» To do
Pull out every line of the records below that contains the word "beside", and treat uppercase and lowercase letters as different.

» Provided information
************

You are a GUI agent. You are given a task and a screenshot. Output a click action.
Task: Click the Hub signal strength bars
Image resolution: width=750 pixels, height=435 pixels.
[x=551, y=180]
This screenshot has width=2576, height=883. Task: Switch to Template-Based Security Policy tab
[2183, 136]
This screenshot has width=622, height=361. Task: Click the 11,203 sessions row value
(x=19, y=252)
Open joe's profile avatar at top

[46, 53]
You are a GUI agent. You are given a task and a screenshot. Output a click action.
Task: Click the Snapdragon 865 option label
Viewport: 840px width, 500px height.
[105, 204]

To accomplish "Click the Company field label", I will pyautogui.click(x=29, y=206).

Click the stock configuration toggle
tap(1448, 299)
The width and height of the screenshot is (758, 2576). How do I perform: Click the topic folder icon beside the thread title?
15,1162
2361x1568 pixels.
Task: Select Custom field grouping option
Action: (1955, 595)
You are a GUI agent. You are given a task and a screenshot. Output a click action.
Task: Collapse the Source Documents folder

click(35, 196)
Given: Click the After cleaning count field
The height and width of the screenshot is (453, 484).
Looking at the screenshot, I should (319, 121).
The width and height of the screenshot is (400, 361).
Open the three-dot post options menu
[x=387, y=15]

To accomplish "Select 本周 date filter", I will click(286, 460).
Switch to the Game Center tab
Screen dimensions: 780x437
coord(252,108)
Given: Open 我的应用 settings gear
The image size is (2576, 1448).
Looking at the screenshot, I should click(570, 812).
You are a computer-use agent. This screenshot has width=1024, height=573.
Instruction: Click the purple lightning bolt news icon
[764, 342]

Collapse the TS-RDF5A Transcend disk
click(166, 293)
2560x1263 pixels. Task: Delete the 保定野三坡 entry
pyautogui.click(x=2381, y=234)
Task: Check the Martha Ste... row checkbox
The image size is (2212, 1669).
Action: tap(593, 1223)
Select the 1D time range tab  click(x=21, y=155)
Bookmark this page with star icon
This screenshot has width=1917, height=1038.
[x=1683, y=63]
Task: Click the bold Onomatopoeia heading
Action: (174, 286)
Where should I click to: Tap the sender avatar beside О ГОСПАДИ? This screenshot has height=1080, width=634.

************

» Answer to the task
The width and height of the screenshot is (758, 2576). How do I perform: Click the topic folder icon beside the thread title?
Where should I click to: Tap the sender avatar beside О ГОСПАДИ? This screenshot has height=1080, width=634.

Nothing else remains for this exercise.